*INSTRUCTIONS TO FOLLOW*
Check each line below for "Textes" and report how many have it, nothing else.

*RECORDS TO USE*
+---+

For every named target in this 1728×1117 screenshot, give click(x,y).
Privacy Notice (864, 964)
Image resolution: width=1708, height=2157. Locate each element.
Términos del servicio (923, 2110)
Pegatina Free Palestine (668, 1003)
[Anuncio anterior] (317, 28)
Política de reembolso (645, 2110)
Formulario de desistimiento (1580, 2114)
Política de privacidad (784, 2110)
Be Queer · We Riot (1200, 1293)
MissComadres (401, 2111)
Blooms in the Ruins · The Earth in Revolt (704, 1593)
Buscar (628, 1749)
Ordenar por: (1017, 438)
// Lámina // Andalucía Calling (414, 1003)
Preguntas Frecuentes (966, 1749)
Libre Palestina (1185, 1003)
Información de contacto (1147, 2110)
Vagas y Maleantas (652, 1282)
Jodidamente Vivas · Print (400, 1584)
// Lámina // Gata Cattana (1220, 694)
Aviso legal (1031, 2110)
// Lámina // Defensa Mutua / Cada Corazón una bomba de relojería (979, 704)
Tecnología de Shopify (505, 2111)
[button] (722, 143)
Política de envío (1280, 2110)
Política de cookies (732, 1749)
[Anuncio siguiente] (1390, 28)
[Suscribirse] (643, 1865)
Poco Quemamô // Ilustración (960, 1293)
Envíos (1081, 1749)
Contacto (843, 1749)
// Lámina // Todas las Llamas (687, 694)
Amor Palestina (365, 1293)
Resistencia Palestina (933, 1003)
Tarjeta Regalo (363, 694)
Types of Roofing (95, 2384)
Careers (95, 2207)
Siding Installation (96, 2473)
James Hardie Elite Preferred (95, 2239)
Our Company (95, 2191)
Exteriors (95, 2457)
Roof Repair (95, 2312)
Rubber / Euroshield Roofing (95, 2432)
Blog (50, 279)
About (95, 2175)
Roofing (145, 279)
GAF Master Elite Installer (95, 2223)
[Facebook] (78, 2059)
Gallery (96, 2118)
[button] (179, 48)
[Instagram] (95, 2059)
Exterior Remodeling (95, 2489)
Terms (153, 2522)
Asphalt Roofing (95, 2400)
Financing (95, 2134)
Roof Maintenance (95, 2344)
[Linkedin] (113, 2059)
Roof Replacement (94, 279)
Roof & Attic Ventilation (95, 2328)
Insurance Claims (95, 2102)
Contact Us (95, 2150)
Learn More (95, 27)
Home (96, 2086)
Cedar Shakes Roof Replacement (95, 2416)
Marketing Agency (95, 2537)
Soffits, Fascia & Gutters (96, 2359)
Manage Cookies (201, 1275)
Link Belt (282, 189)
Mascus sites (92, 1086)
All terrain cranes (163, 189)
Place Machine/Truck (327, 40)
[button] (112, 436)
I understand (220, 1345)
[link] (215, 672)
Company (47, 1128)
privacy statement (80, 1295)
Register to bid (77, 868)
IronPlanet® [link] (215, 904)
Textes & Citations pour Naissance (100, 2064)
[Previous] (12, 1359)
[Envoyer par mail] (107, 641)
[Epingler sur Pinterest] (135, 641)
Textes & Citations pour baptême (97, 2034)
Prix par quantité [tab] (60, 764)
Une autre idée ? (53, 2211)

+---+

*ANSWER TO THE PROBLEM*
2